The project team at Jet Propulsion Laboratory called an end to the mission because they have been unable to communicate with the spacecraft for more than a month. The probe's last contact with scientists was Aug. 8, more than eight years after it left Earth to investigate comets -- inside and out.
"Deep Impact has been a fantastic, long-lasting spacecraft that has produced far more data than we had planned," said Mike A'Hearn, Deep Impact principal investigator at the University of Maryland. "It has revolutionized our understanding of comets and their activity."
Its original mission was completed in just six months after its launch in January 2005. The extended mission included another comet flyby and planet observations.
Deep Impact also captured some stunning images of objects in space during its 4.7 billion-mile journey.

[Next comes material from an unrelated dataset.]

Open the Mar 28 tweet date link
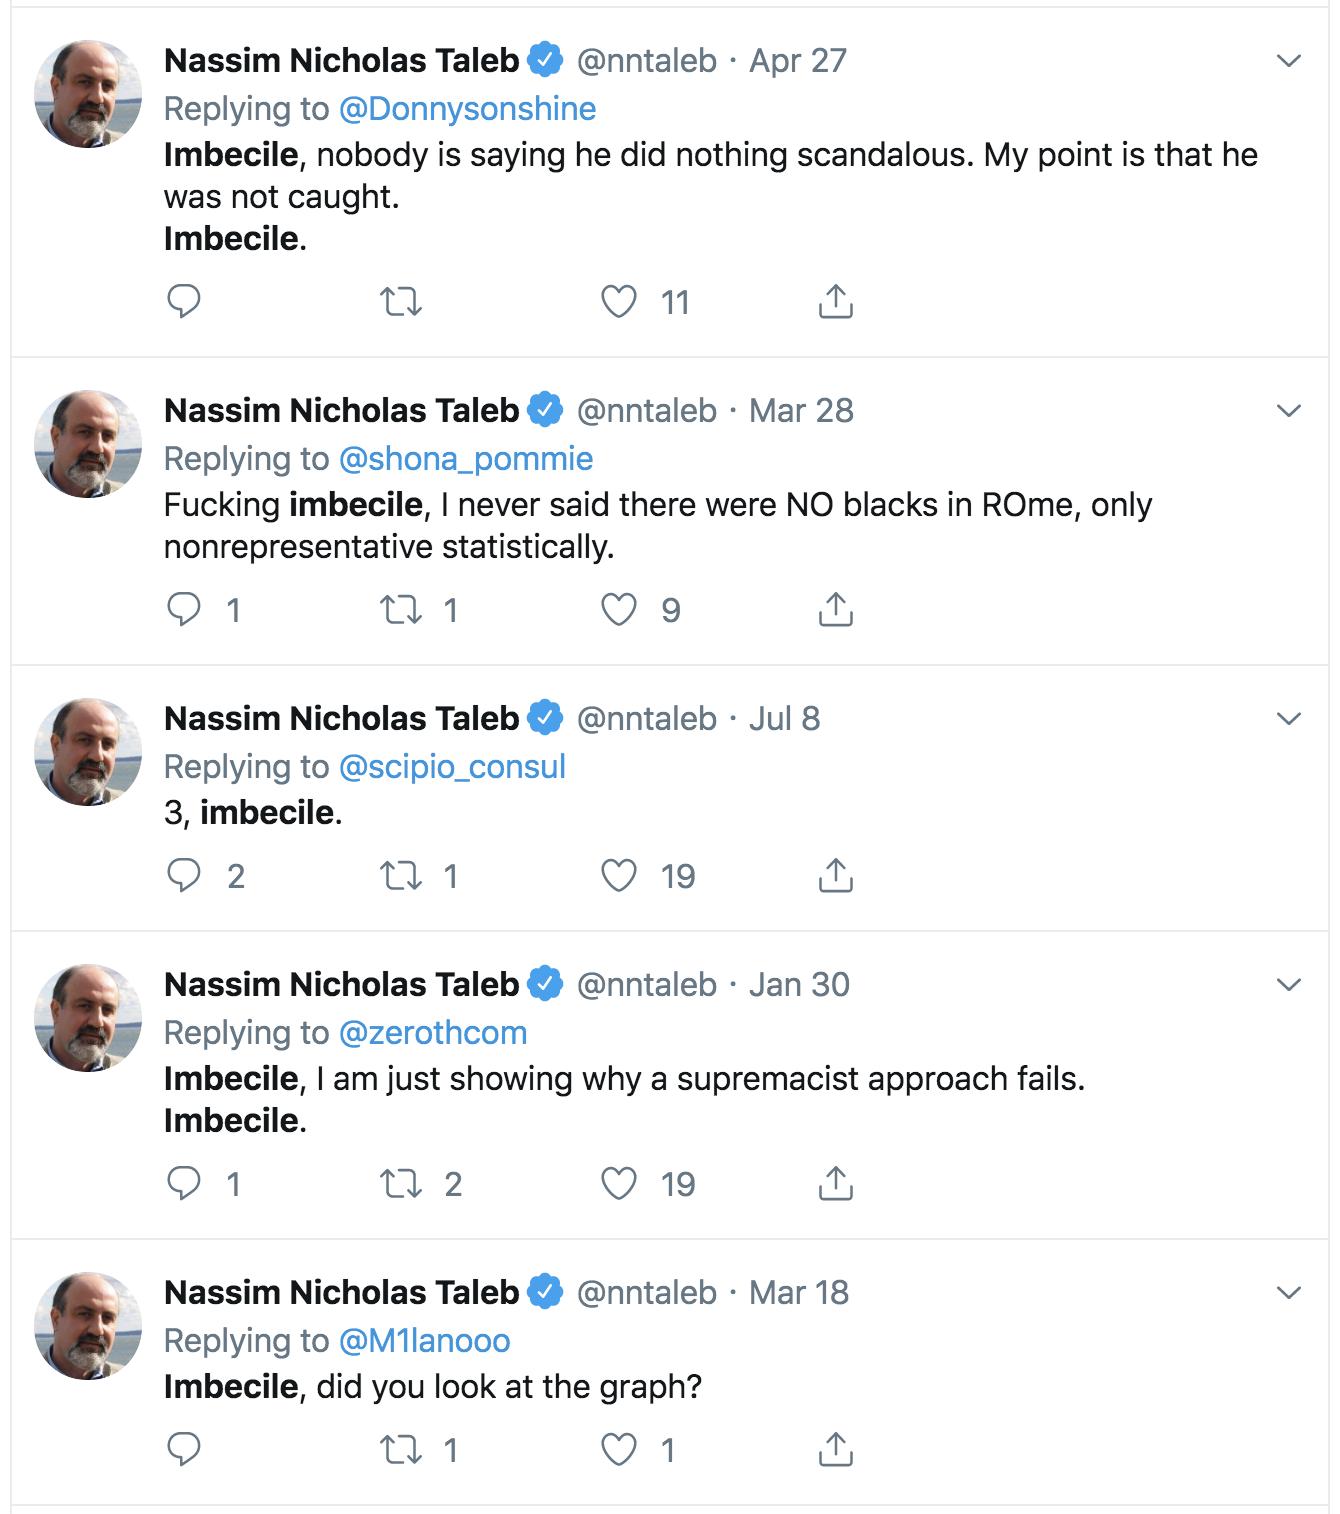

The spacecraft's first stop was about 268 million miles from Earth near comet Tempel 1. The probe deployed an impactor device in the comet's path, causing the comet to fragment (pictured, right) so both the surface and interior could be examined.
The spacecraft went on to prove it wasn't just a one-hit wonder.
"Six months after launch, this spacecraft had already completed its planned mission to study comet Tempel 1," said Tim Larson, project manager of Deep Impact at JPL. "But the science team kept finding interesting things to do, and through the ingenuity of our mission team and navigators and support of NASA's Discovery Program, this spacecraft kept it up for more than eight years, producing amazing results all along the way."
The mission included another comet flyby in November 2010. Researchers used Deep Impact to study another distant comet's composition in January 2012 and snapped images of the comet ISON, dubbed by some as the "Comet of the Century."
But last month, the project team lost contact and could not re-active onboard systems. The cause remains unclear, but it might have something to do with a computer system that manages Deep Impact's orientation, according to NASA.